OpenHands cross-check
OpenHands is measuring a different surface, five software-engineering tasks across more than 20 models, but its refresh points in roughly the same direction. OpenHandsDev's longer thread said Opus 4.7 took the top overall spot, GPT-5.5 stayed close, Gemini 3.1 Pro looked cheaper, and DeepSeek-3.2-Thinker came in at about one-tenth Claude's price.
The task breakdown is more revealing than the ranking. According to OpenHandsDev's task-by-task summary:
- SWE-Bench issue resolution was crowded at the top.
- Greenfield, long-horizon development favored Claude and GPT.
- Frontend work favored Claude and Gemini, with Opus 4.7 standing out.
- GLM-5.1 was unusually competitive on frontend tasks for an open model.
- Software testing was Claude's strongest category.

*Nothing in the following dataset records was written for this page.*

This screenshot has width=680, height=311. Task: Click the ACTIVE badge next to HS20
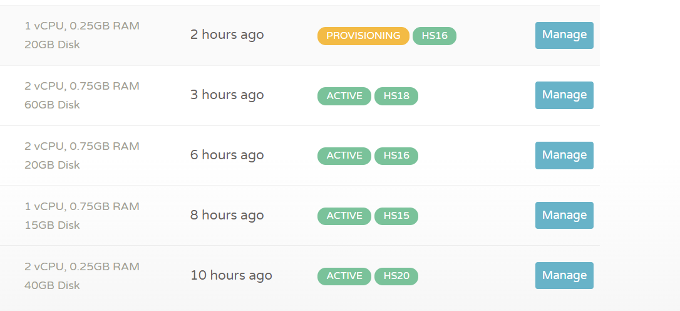pos(344,277)
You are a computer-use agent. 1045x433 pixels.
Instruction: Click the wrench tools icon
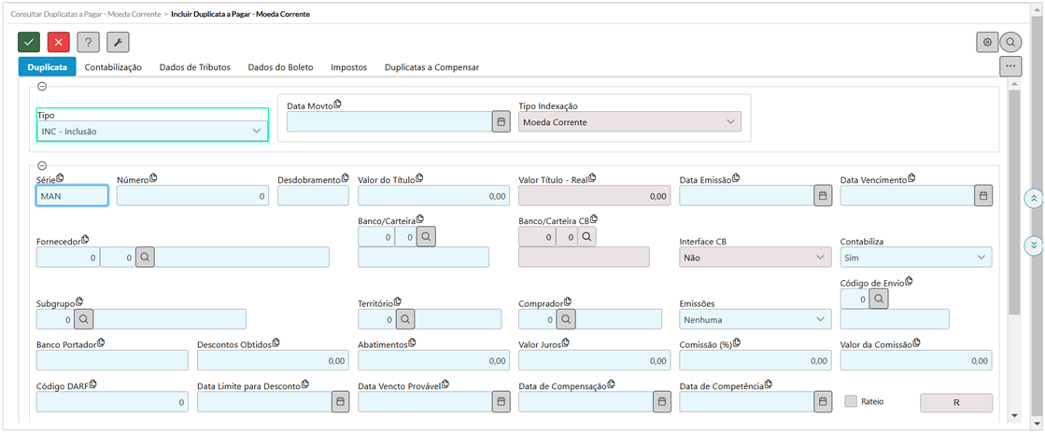point(118,42)
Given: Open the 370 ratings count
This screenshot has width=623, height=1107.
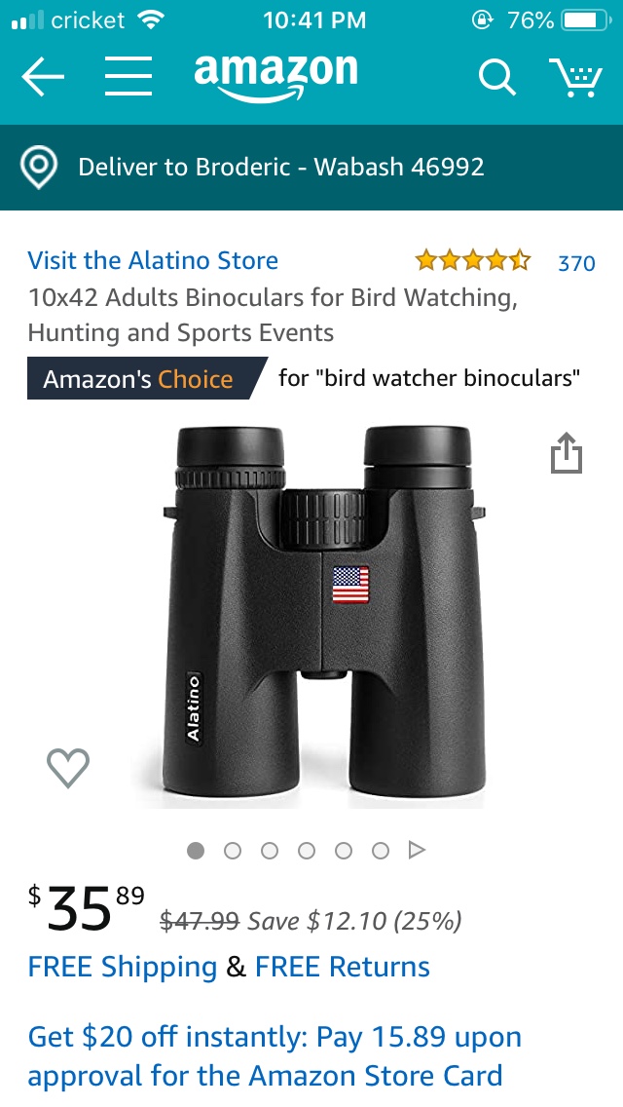Looking at the screenshot, I should point(576,263).
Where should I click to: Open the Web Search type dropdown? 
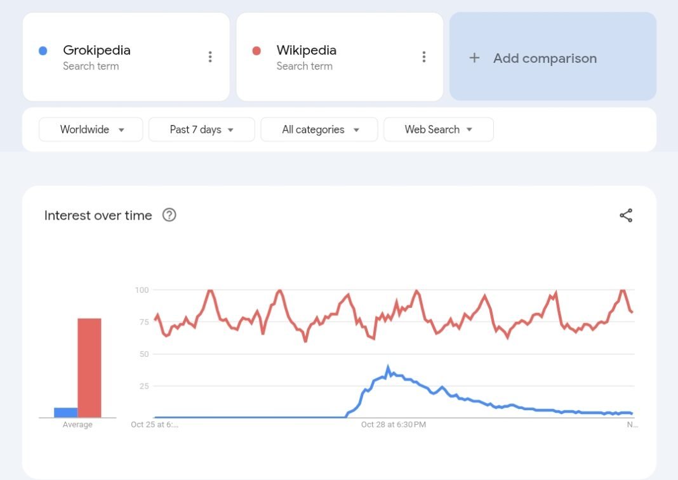(438, 130)

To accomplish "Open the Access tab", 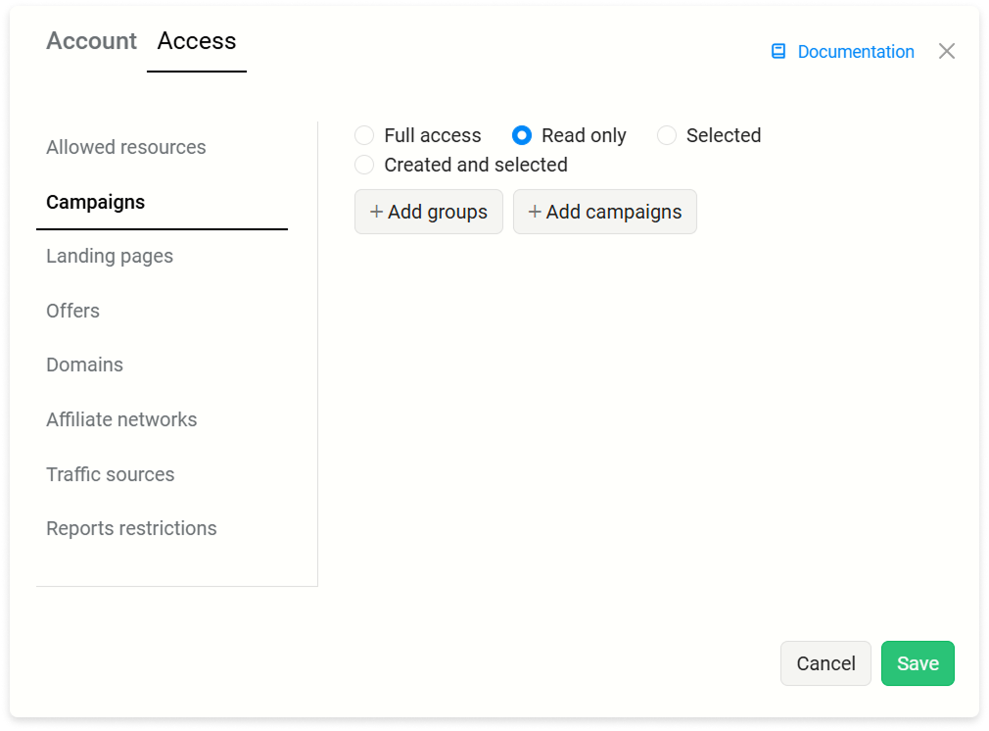I will click(197, 41).
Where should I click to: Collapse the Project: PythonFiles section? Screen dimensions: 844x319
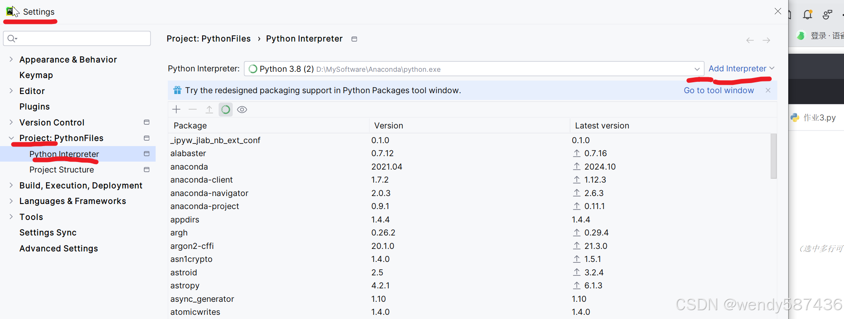pos(11,138)
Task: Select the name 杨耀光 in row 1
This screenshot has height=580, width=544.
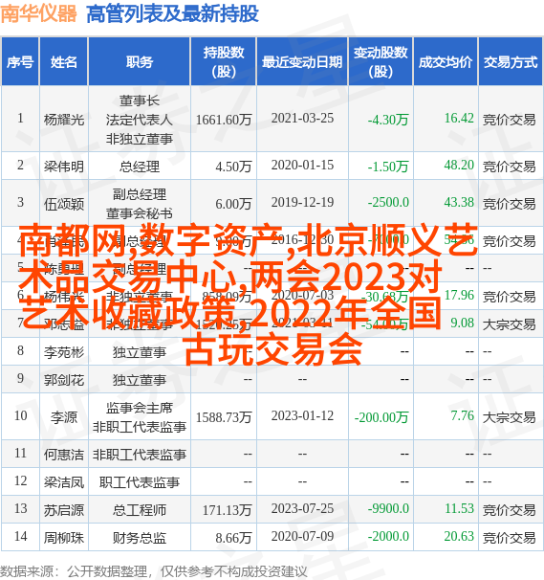Action: (x=63, y=120)
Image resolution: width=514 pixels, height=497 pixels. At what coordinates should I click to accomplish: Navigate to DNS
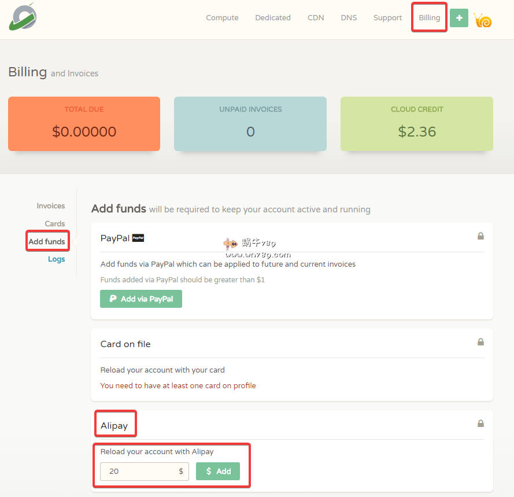349,18
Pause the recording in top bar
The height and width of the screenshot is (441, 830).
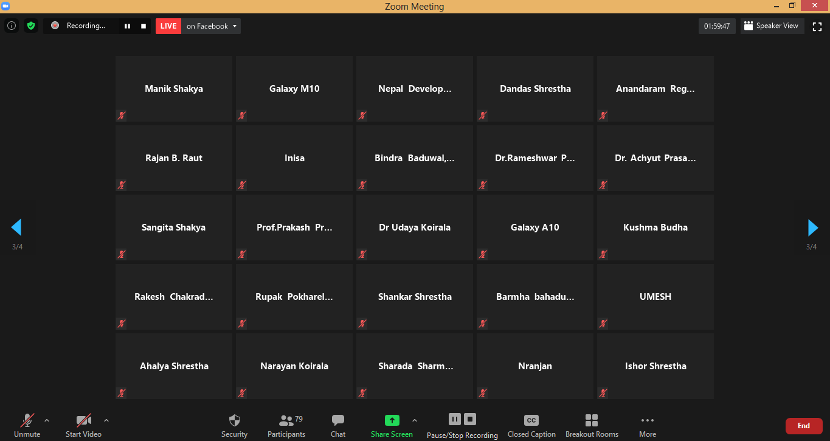pyautogui.click(x=128, y=26)
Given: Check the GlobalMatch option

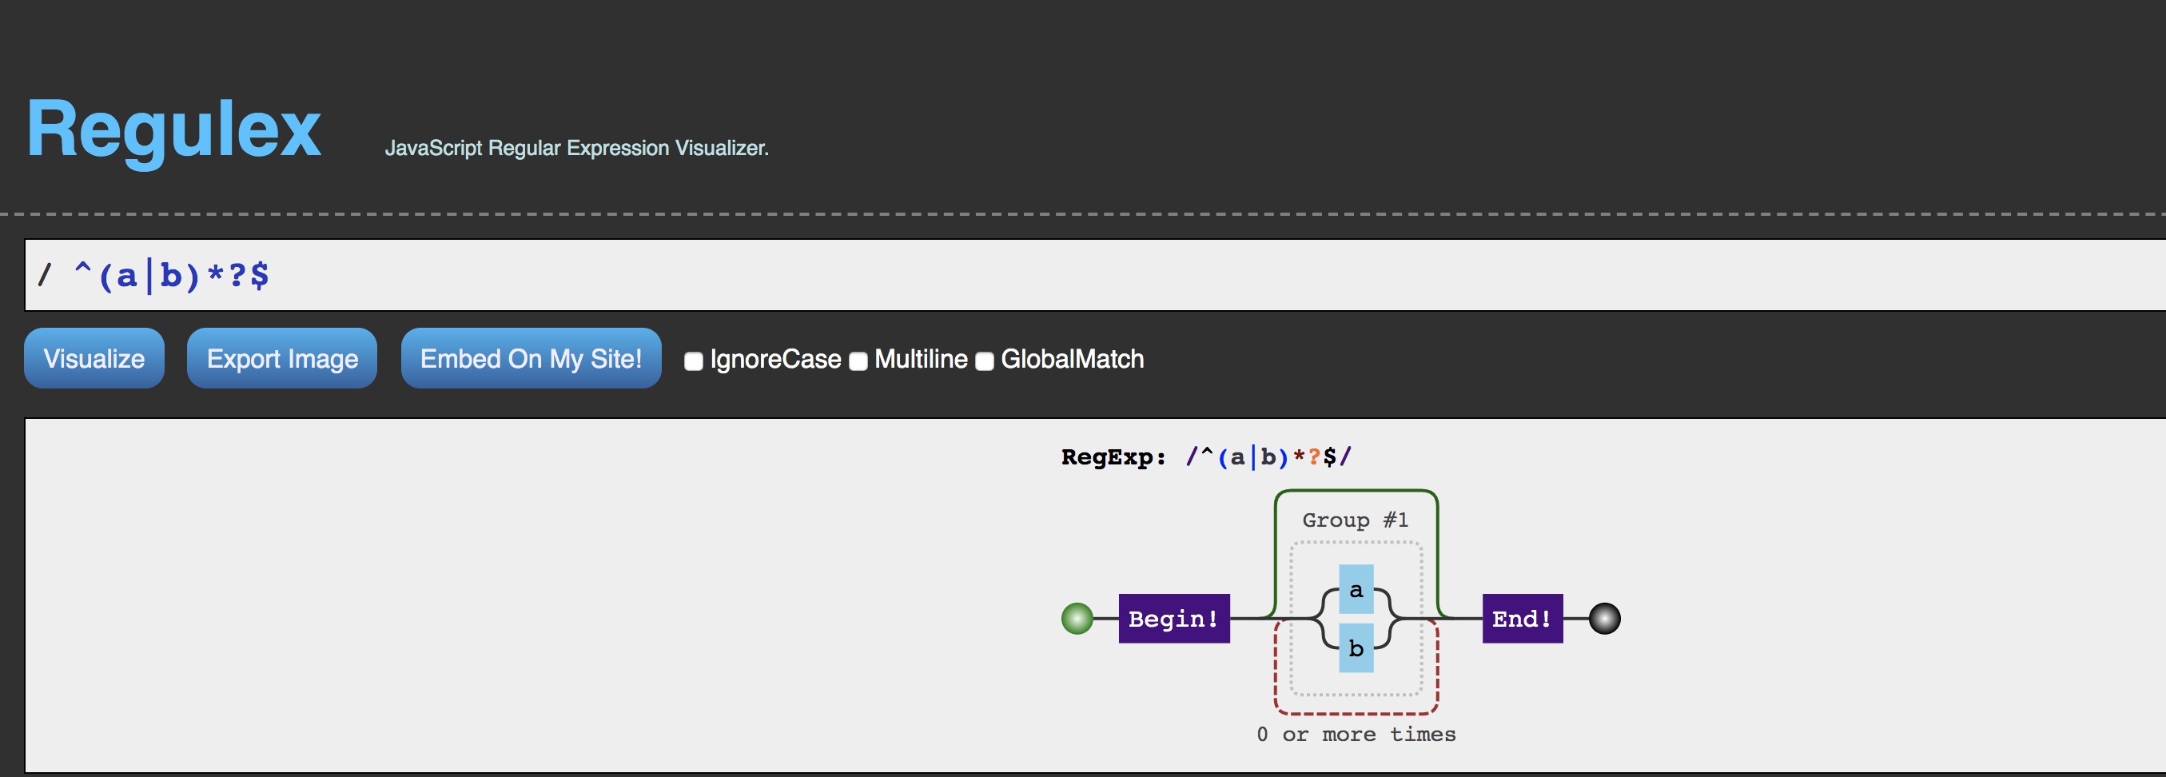Looking at the screenshot, I should tap(985, 362).

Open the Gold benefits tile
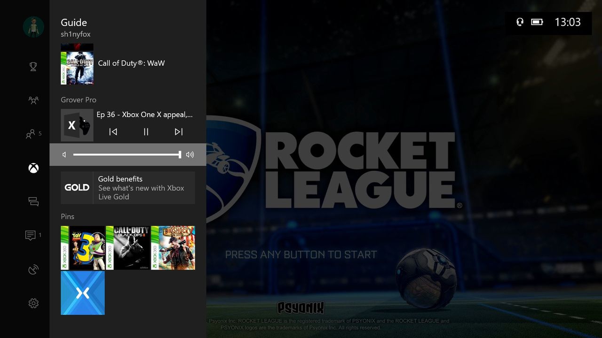(128, 188)
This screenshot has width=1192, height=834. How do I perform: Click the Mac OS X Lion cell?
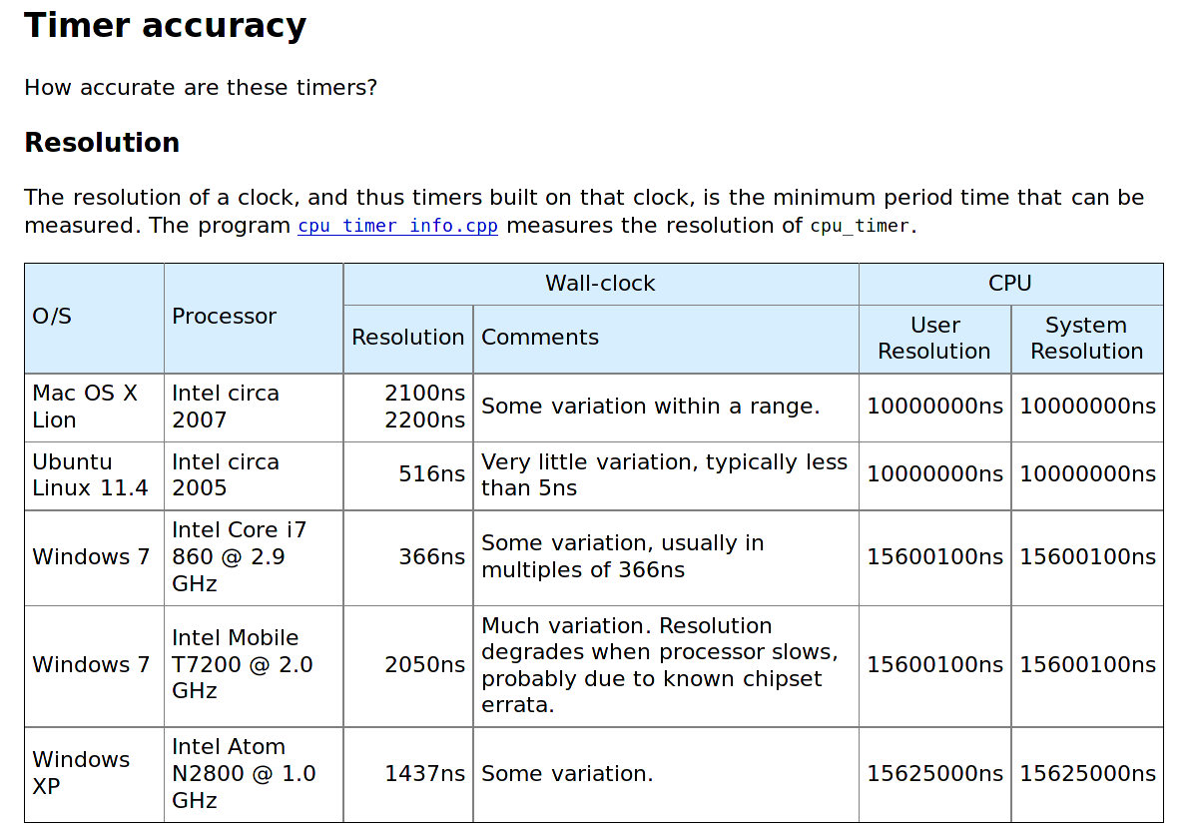point(80,407)
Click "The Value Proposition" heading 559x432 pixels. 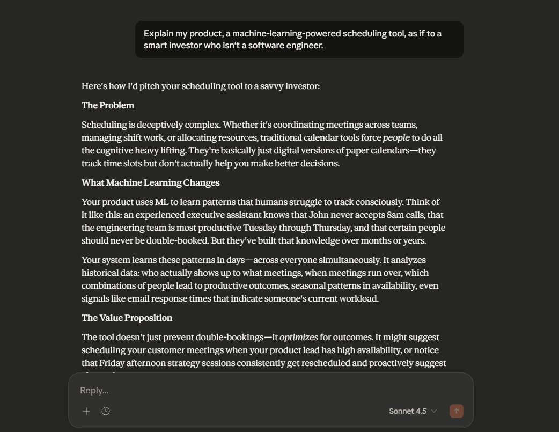127,318
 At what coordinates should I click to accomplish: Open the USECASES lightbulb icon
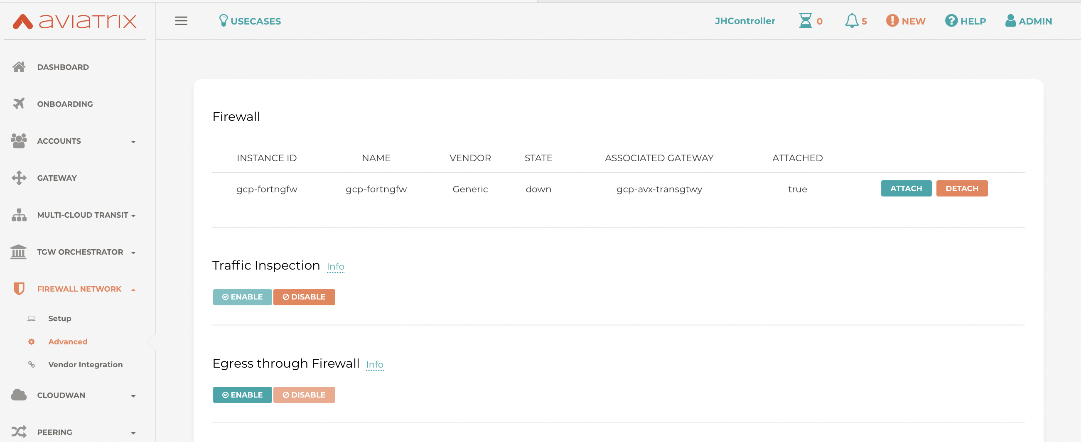pos(223,21)
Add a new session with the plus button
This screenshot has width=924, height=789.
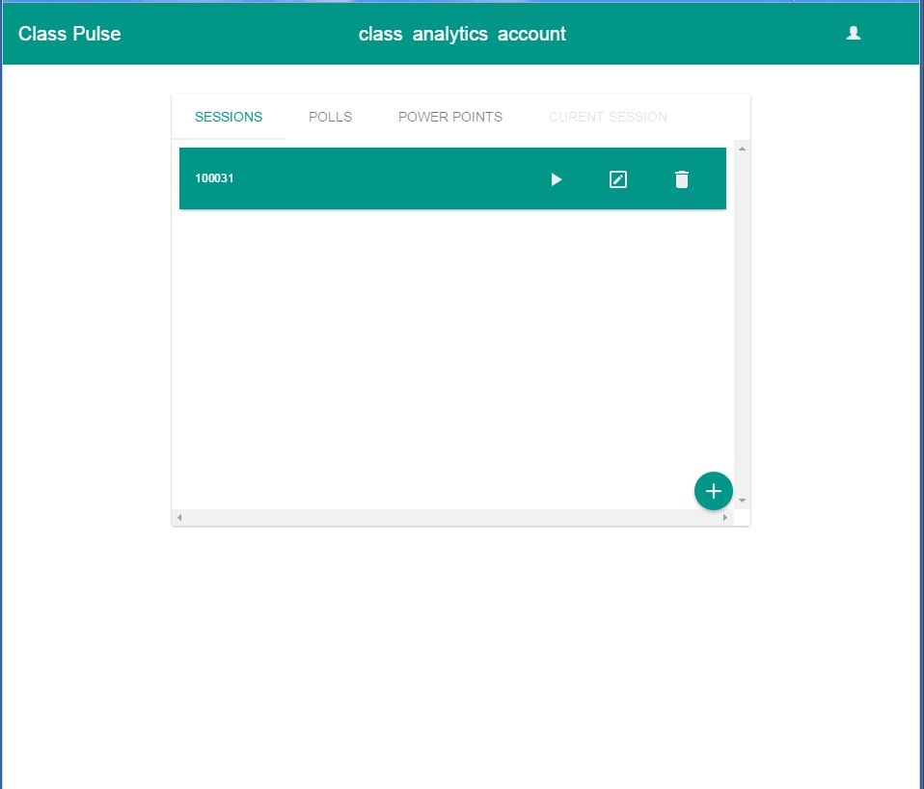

- Information gathering favored GPT.
OpenHandsDev's speed note also credits Claude and GPT with faster issue resolution because of effective parallel tool calling and efficient inference. That lines up with the new Artificial Analysis index treating harness behavior as first-order benchmark data, not implementation detail.
Routing products
OpenRouter already turned Artificial Analysis rankings into a router. Pareto Code lets users set min_coding_score and sends the request to the cheapest coding model above that threshold, while OpenRouter's lineup post says the launch started with 13 models and up to 2M context.
OpenRouter's Nitro post adds a second mode that re-ranks models within a tier by throughput instead of price. That is a small but telling coda to the benchmark week: once rankings start tracking cost, latency, and score together, they stop looking like marketing charts and start looking like routing tables.